• **TEXTE FOURNI**:
|---|

En effet, prenons celle-ci d'un point de vue géopolitique internationale. Depuis l'élection de Barack Obama à la présidence des Etats-Unis en 2008, la protection et la défense du cyberespace est devenu une priorité stratégique pour Washington. Ainsi placée au devant de l'agenda politique, la cyber-menace allait être taclée par une modification profonde de l'organisation des institutions fédérales américaines en charge du dossier, ainsi que par la révision de la politique et de la stratégie américaine. L'augmentation des budgets est venue asseoir l'ensemble, permettant à Washington de se positionner comme leader dans le domaine.
Le fait que la cybersécurité soit aujourd'hui aussi importante aux USA est bien évidemment la conséquence de la représentation que se fait Washington de la menace issue du cyberespace. La tendance persistante à l'alarmisme, même au plus haut niveau, joue indubitablement en la faveur d'un renforcement des moyens pour parer les adversaires désignés: la Chine, la Russie, et l'Iran (et dans une moindre mesure, la Corée du Nord).

|---|

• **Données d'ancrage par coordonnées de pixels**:
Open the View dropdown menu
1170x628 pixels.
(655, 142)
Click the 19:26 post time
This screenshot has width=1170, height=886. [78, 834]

|---|

• **TRAVAIL À FAIRE**:
A. D'après le texte fourni, depuis quel événement la protection et la défense du cyberespace sont-elles une priorité stratégique pour Washington ?
B. Citez tous les pays que le texte fourni désigne comme adversaires de Washington.

• **SOLUTIONS PROPOSÉES**:
A. Depuis l'élection de Barack Obama à la présidence des Etats-Unis en 2008.

B. La Chine, la Russie, l'Iran et, dans une moindre mesure, la Corée du Nord.